Subrogation is a term that's well-known among legal and insurance companies but sometimes not by the customers they represent. Rather than leave it to the professionals, it is in your benefit to understand the nuances of how it works. The more information you have about it, the more likely it is that an insurance lawsuit will work out in your favor.

Any insurance policy you own is an assurance that, if something bad occurs, the business that covers the policy will make good in one way or another in a timely fashion. If your vehicle is in a fender-bender, insurance adjusters (and police, when necessary) decide who was at fault and that party's insurance pays out.

But since ascertaining who is financially responsible for services or repairs is usually a confusing affair aa‚¬" and delay sometimes adds to the damage to the policyholder aa‚¬" insurance firms usually decide to pay up front and assign blame afterward. They then need a way to regain the costs if, when all is said and done, they weren't in charge of the expense.

Let's Look at an Example

You are in a highway accident. Another car collided with yours. The police show up to assess the situation, you exchange insurance information, and you go on your way. You have comprehensive insurance and file a repair claim. Later it's determined that the other driver was entirely at fault and his insurance policy should have paid for the repair of your auto. How does your insurance company get its money back?

How Subrogation Works

This is where subrogation comes in. It is the process that an insurance company uses to claim reimbursement when it pays out a claim that turned out not to be its responsibility. Some companies have in-house property damage lawyers and personal injury attorneys, or a department dedicated to subrogation; others contract with a law firm. Ordinarily, only you can sue for damages done to your person or property. But under subrogation law, your insurer is extended some of your rights in exchange for making good on the damages. It can go after the money that was originally due to you, because it has covered the amount already.

How Does This Affect Me?

For a start, if you have a deductible, it wasn't just your insurer that had to pay. In a $10,000 accident with a $1,000 deductible, you have a stake in the outcome as well aa‚¬" to be precise, $1,000. If your insurance company is lax about bringing subrogation cases to court, it might choose to get back its costs by increasing your premiums. On the other hand, if it knows which cases it is owed and pursues those cases enthusiastically, it is doing you a favor as well as itself. If all of the money is recovered, you will get your full thousand-dollar deductible back. If it recovers half (for instance, in a case where you are found 50 percent culpable), you'll typically get $500 back, based on the laws in most states.

In addition, if the total price of an accident is over your maximum coverage amount, you may have had to pay the difference, which can be extremely spendy.
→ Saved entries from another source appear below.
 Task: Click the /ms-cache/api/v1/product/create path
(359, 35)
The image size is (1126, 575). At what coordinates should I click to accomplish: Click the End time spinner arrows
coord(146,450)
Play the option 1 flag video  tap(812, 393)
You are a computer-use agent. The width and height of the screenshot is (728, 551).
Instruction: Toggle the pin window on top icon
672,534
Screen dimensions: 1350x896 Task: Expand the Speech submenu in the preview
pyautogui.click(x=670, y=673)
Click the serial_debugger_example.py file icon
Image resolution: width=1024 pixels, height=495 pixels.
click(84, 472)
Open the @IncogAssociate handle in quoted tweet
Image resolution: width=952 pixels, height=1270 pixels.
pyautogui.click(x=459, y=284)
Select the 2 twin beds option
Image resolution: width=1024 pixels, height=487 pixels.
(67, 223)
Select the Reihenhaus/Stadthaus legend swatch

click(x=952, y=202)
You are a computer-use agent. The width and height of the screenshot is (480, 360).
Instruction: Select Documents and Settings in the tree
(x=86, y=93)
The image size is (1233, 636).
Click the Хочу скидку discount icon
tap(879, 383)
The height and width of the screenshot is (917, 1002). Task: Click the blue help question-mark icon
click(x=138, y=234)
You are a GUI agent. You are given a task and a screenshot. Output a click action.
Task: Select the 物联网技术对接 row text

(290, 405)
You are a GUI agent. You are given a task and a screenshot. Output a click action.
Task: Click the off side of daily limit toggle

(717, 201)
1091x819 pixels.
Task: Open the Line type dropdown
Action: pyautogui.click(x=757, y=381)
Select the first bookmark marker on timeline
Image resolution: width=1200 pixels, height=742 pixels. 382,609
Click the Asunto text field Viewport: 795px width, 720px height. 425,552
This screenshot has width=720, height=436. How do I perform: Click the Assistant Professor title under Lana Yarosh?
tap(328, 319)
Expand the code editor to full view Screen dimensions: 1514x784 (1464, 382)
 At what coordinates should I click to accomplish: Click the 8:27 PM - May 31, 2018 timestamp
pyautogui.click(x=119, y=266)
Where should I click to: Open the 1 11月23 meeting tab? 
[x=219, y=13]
If your insurance company or its property damage lawyers, such as worker compensation terms Dunwoody GA, successfully press a subrogation case, it will recover your costs as well as its own.

All insurance companies are not created equal. When comparing, it's worth comparing the reputations of competing firms to determine whether they pursue winnable subrogation claims; if they resolve those claims with some expediency; if they keep their customers posted as the case continues; and if they then process successfully won reimbursements immediately so that you can get your losses back and move on with your life. If, on the other hand, an insurer has a record of paying out claims that aren't its responsibility and then protecting its income by raising your premiums, even attractive rates won't outweigh the eventual headache.